Chagas' disease is caused by the hemoflagellate protozoan Trypanosoma cruzi. The most common, serious manifestation of Chagas' disease is a progressive inflammatory cardiomyopathy, which occurs decades after primary infection. The inability to consistently demonstrate T. cruzi by histologic techniques in inflammatory cardiac lesions has suggested that the parasites' persistence may not be required for the pathology of the chronic phase. In this report we further analyze the persistence and localization of T. cruzi DNA in the hearts of seven patients with chronic chagasic cardiomyopathy, along with four indeterminate patients and seven control patients seronegative for T. cruzi infection. In the seven patients with chronic chagasic cardiomyopathy, we extracted DNA from selected inflammatory foci-positive (IFP) and inflammatory foci-negative (IFN) areas of' hematoxylin and eosin-stained cardiac tissue. We then used polymerase chain reaction methodology to amplify three different T. cruzi sequences (a minicircle sequence [MCS], a satellite repetitive sequence [RS], and, a low copy number sequence within the gene coding for a flagellar protein [FPS]). The MCS was detected in approximately 100% of both the IFP and IFN areas analyzed. The RS was detected in 37.5% and 23% of the IFP and IFN areas, respectively (difference not statistically significant; P > 0.10, degrees of freedom = 1, G test of independence = 1.9522). The FPS was rarely detected (2%), and was only present in DNA extracted from IFP areas.
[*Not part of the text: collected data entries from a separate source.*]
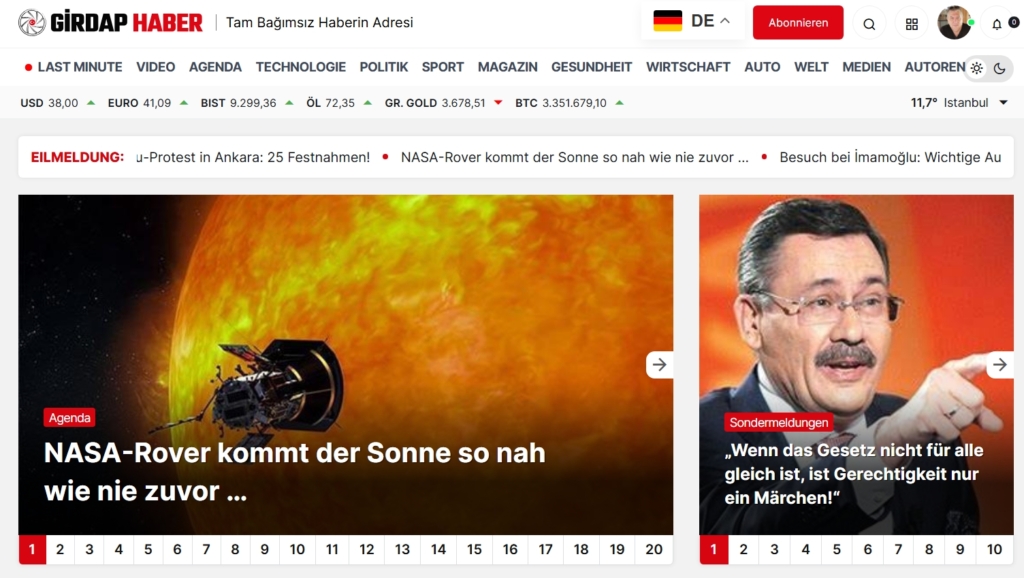Open the Agenda category tag
1024x578 pixels.
69,417
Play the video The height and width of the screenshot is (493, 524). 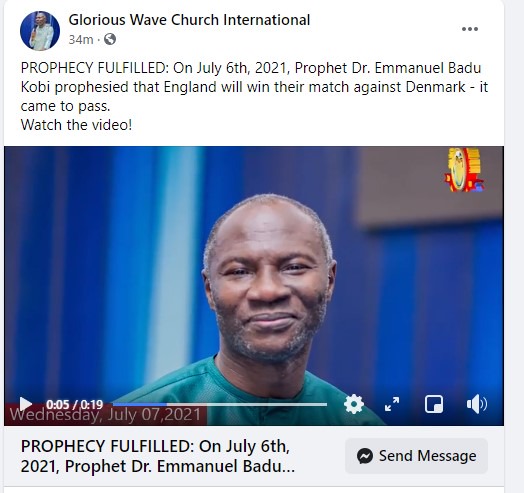(x=25, y=404)
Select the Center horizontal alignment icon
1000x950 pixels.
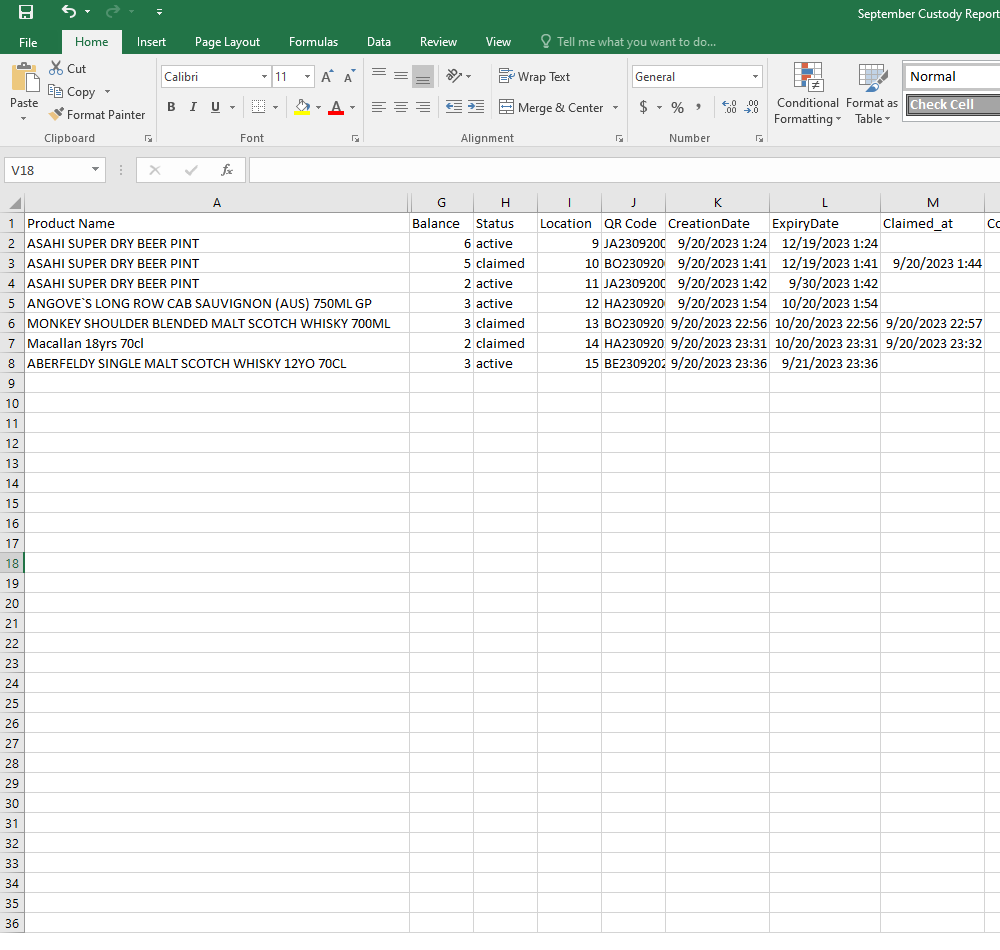(400, 107)
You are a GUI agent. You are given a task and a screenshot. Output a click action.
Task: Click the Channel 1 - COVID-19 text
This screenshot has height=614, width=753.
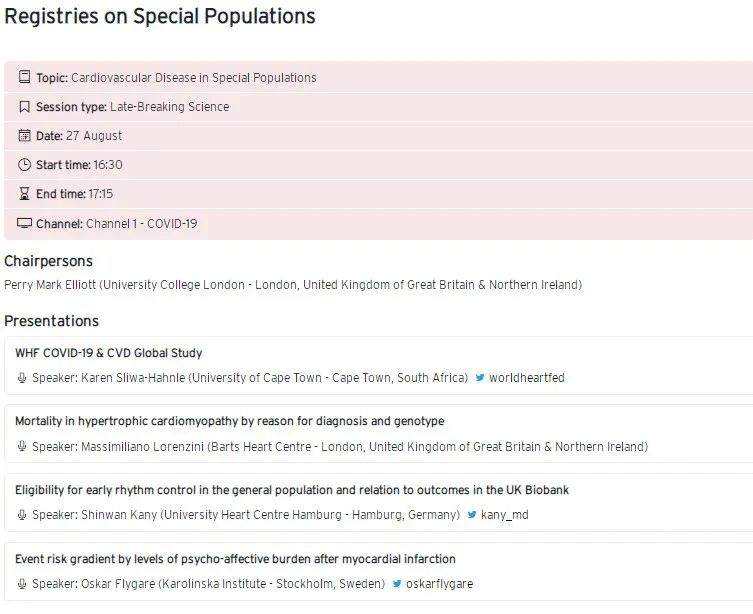click(141, 224)
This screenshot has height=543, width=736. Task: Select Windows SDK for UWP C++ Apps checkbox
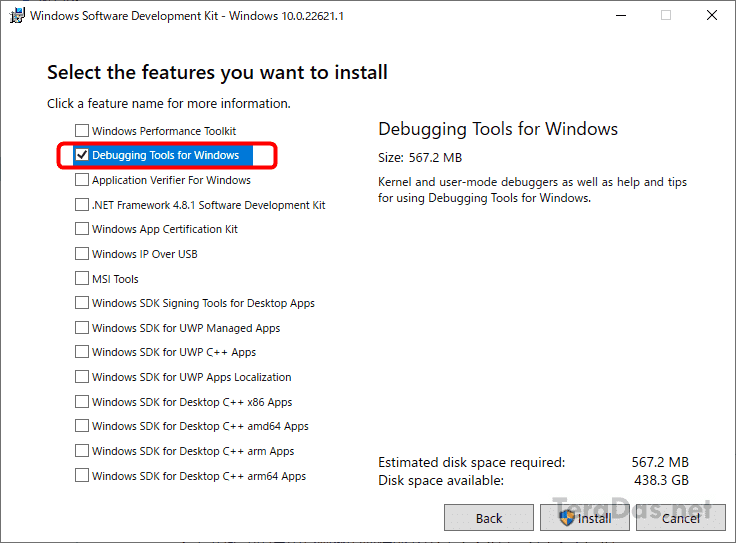(82, 352)
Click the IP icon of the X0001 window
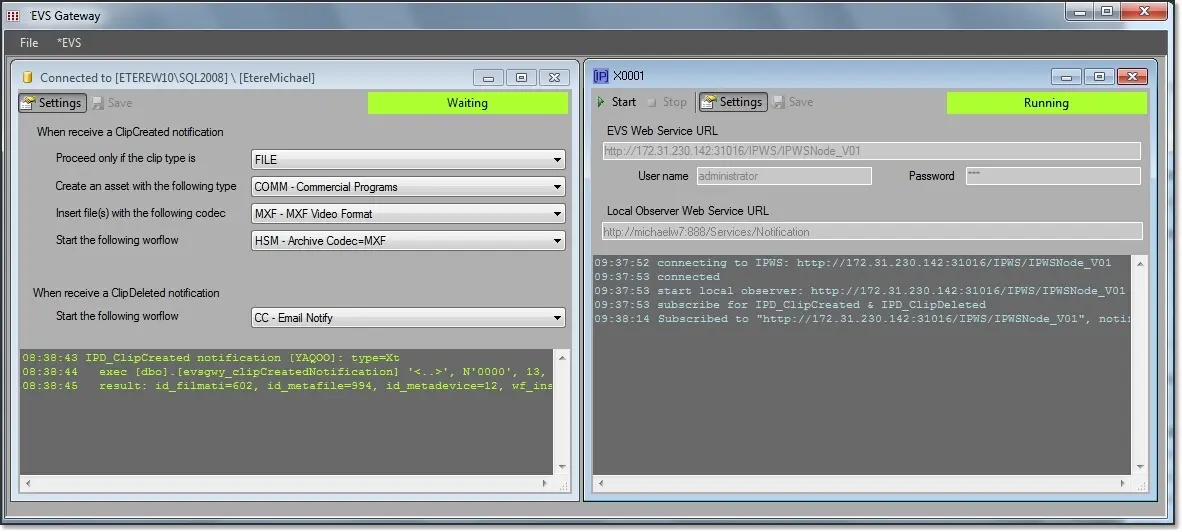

The MCS was also detected in most indeterminate cases (none of whom had inflammatory lesions) although with a markedly diminished amplification signal relative to cardiomyopathy cases. The MCS was not amplified from the cardiac tissues from seronegative controls. These results suggest that the quantity of T. cruzi DNA persisting in hearts of patients with Chagas' disease correlates with cardiomyopathy, but may not be preferentially associated with inflammatory foci.